We tasted our way through a run of Malbecs last week, quite a mixed bag. The rejects went down the drain for what’s becoming the usual reason: Rampant body-building. Most of the overblown, over-oaked, musclebound versions were easy to spot before their corks were pulled, by heavy bottles with deep punts and minimalist designer labels—ego-driven wines, determined to bluster their way into the winner’s circle.

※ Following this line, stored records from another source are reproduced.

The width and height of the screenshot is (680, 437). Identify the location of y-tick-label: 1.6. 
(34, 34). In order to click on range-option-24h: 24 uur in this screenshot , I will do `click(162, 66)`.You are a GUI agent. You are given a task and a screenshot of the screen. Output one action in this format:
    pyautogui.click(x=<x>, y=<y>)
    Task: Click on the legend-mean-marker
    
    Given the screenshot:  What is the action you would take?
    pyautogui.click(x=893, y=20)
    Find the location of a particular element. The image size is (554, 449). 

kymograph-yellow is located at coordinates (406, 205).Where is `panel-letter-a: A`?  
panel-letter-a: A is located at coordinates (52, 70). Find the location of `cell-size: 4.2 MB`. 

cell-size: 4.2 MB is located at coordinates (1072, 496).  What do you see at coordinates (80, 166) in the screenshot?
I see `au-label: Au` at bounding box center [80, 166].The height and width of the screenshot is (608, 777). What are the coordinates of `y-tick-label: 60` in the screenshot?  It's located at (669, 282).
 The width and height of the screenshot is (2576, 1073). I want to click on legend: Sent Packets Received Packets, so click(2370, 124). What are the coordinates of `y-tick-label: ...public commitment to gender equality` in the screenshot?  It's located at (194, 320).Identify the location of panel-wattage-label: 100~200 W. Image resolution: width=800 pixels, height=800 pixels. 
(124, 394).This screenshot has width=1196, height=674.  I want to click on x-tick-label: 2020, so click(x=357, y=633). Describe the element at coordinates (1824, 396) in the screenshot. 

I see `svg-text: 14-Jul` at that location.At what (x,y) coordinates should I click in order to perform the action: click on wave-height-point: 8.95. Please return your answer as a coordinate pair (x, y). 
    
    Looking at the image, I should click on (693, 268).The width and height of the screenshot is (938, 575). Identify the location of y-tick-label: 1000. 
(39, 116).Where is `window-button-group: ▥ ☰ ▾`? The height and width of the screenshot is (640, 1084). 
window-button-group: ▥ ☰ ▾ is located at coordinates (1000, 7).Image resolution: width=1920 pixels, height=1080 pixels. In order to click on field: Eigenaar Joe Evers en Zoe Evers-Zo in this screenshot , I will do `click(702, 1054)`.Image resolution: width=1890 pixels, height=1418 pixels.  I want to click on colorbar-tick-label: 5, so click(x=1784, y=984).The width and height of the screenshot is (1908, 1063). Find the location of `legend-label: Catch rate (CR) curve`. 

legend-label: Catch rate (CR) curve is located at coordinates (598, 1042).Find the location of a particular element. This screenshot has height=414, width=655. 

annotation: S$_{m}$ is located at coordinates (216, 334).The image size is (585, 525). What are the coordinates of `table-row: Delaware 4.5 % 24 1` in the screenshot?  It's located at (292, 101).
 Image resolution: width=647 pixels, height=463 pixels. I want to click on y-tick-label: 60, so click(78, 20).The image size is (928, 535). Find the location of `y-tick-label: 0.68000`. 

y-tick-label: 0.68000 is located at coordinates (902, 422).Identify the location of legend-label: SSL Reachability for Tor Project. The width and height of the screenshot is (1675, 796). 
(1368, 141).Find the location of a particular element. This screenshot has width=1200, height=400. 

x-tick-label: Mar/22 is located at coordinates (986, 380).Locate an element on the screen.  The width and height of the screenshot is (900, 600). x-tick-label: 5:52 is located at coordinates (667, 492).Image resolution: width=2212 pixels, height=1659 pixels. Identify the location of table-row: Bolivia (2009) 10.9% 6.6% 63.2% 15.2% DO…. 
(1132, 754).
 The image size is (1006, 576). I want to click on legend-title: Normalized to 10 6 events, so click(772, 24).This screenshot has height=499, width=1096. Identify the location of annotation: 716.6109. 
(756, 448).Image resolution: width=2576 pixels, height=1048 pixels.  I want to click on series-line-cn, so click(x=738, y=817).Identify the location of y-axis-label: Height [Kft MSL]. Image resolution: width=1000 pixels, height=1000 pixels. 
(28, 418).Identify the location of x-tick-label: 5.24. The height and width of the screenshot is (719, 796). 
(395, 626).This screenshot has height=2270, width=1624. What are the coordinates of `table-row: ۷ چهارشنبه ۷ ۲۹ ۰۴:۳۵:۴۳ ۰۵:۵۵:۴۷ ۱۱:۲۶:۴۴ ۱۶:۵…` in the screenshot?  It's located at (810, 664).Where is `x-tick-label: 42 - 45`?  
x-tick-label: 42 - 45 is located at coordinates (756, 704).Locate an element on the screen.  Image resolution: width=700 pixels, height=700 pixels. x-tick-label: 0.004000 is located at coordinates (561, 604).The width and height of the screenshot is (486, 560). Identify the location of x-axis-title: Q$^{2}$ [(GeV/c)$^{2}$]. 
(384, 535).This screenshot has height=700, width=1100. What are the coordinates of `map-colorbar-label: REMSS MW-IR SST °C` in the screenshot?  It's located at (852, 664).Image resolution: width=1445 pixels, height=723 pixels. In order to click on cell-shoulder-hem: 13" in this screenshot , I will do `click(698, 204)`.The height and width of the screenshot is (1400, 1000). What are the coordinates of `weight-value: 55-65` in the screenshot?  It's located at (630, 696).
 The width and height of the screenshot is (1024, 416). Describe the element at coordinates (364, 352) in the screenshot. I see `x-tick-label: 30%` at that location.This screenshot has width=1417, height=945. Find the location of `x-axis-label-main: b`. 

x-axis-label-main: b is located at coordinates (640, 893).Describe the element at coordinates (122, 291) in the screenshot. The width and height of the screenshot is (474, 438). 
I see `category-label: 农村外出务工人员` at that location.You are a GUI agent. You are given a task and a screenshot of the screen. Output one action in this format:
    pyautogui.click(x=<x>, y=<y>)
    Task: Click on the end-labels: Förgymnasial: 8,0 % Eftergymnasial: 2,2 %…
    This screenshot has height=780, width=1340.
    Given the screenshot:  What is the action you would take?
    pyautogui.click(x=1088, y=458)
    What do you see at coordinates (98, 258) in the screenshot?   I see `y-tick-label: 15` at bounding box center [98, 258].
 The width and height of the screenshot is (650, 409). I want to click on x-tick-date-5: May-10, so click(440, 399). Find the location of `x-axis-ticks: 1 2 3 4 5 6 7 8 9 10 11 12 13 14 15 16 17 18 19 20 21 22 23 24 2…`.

Three made the cut and livened up our barbecue weekend, with burgers and ribs for lunch, steak for dinner, and a boned-out leg of lamb stuffed with feta cheese and oregano for Sunday supper. Las Moras 2009 was perfect for lunch and Altos “Las Hormigas” 2009 for dinner, both dark and luscious and supple, with buoyant, persistent, plummy fruit, while the Yauquén 2009, a little more serious, tannic, and fuller, matched Sunday's lamb (it could age a while, but its angular edginess is attractive now, and it would be a shame to lose that aspect).
Malbec has clearly come into its own in the last few years, but with no consensus at all about style—and a lot of attempts to make it into faux-Cabernet big boys--it’s something of a minefield, and not easy to navigate. (Price and effusive back labels offer no real help.) The good ones are worth the search, though.